Will someone fly through the yard and tackle Donnie as he walks toward the street? Nope. Will a car drive by at a hilariously high speed and take him out once he reaches the end of that hedgerow? Nope. What then?

It’s hard to tell. Kelly and Strand have switched from a long shot of Donnie from behind to an out-of-focus medium close-up of him from the front. The audience had been following him, but now he’s approaching something. The lack of focus mimics the audience’s ignorance, but that’s quickly rectified… 

As he slowly walks into the camera’s depth of field, he becomes crisper, but the background doesn’t. Viewers of horror films know that when the protagonist is shot in shallow focus and the background is a blur, that’s where the monster is. (The new show Sleepy Hollow uses this technique to great effect by doubling down on it, so to speak.

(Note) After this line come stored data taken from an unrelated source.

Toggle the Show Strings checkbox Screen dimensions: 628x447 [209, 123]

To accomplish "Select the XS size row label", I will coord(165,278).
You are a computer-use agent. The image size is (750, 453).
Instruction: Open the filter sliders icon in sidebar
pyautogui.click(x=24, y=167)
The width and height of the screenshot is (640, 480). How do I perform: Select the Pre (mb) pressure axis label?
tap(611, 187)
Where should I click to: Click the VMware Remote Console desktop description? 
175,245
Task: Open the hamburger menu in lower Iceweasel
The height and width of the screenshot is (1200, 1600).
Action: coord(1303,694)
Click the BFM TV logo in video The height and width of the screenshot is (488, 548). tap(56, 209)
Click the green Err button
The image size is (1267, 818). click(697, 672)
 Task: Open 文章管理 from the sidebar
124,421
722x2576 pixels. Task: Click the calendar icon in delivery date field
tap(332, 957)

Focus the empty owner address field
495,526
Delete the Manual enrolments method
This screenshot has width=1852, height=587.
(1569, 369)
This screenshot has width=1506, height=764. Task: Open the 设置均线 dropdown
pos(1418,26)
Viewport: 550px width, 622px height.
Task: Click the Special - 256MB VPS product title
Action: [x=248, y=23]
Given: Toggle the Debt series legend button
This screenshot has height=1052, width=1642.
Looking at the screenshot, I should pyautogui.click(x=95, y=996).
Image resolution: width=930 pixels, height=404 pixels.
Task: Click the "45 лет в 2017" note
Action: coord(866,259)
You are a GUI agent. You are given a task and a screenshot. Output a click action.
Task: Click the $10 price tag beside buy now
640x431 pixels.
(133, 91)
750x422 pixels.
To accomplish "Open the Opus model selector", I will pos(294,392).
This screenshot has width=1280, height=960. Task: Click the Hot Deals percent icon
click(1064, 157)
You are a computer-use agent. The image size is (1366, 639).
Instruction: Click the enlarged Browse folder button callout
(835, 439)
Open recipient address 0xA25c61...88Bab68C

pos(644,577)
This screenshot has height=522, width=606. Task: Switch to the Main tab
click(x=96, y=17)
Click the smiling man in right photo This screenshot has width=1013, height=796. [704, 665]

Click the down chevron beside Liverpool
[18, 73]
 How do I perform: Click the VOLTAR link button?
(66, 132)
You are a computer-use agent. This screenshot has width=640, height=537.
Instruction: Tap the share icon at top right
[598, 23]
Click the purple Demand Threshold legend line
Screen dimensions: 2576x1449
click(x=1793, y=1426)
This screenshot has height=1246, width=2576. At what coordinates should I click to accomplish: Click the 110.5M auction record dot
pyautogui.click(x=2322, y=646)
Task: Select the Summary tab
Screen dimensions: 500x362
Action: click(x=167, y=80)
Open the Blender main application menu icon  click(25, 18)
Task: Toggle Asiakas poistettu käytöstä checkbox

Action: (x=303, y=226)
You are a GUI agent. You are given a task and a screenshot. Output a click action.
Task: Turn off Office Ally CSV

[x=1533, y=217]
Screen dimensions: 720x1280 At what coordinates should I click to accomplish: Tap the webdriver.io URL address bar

The demon itself is out of focus, even when the space it occupies isn’t.) 

So the audience is searching the blur behind his shoulders for an unknown something, but because the take is a full eight seconds long, the audience has enough time to realize that there’s nothing behind him, look at his face, and discover that Donnie is looking behind their shoulders. Kelly and Strand have created a tension here. 

The normal audience-to-character relationship has been inverted, which is unsettling, because characters don’t typically have eye-lines that violate—or appear to violate—the fourth wall. While most people would suppress the urge to twist to the left and look over their shoulder to match that eye-line, the effect is still disturbing. Especially because Strand uses a dissolve to move to the next shot, which is a graphic match to the previous. A graphic match is when the purely visual elements of two shots bridge them together, so in this case… 

Kelly and Strand, knowing full well that the eyes of the audience are looking at Donnie’s, use the whites of his eye and general shape of his face to facilitate a dissolve to—what exactly is that? The entire scene has been predicated on creating a functional ignorance: The menace arrives from what the audience can’t see, not from what it can. And so as the screen dissolves from Donnie’s face to that thing behind it, the audience expects to see something understandable, but is instead presented with… 

The intense creepiness of the scene is magnified by the fact that, for the second time in less than a minute, this may be a point-of-view shot. (Earlier, when Donnie was walking toward the door, the camera panned up to the chandelier in what appeared to be a point-of-view shot. However, when it panned back down to the door, it was already closing, again, meaning that this wasn’t a point-of-view shot, but some strange sort of stalker-like following shot.) The audience is suddenly in Donnie’s head, seeing what he sees, which appears to be a giant rabbit with insect-like appendages for ears and a face that reflects far more light than even the shiniest of cute little bunny noses. The dissolve was further unsettling because it failed to match Donnie’s eye-line, which was clearly up and to the left, whereas this rabbit-beast is dead center. Moreover, the shot is deliberately asymmetrical: The flag on the right and the thing in the center are evenly spaced, but the screen-left area is empty, which makes the right side of the frame feel “heavy,” as if weighed down with content. 

The audience’s reward for patiently waiting for their ignorance to be cured is an even more profound ignorance. Now the audience can see something, but it still doesn’t know what it is or why it’s on a golf course. The pacing of the preceding shots created an anticipation of knowledge, but instead of sating the audience’s desire, Kelly and Strand conspired to provide an answer to a question no one could have ever thought to ask.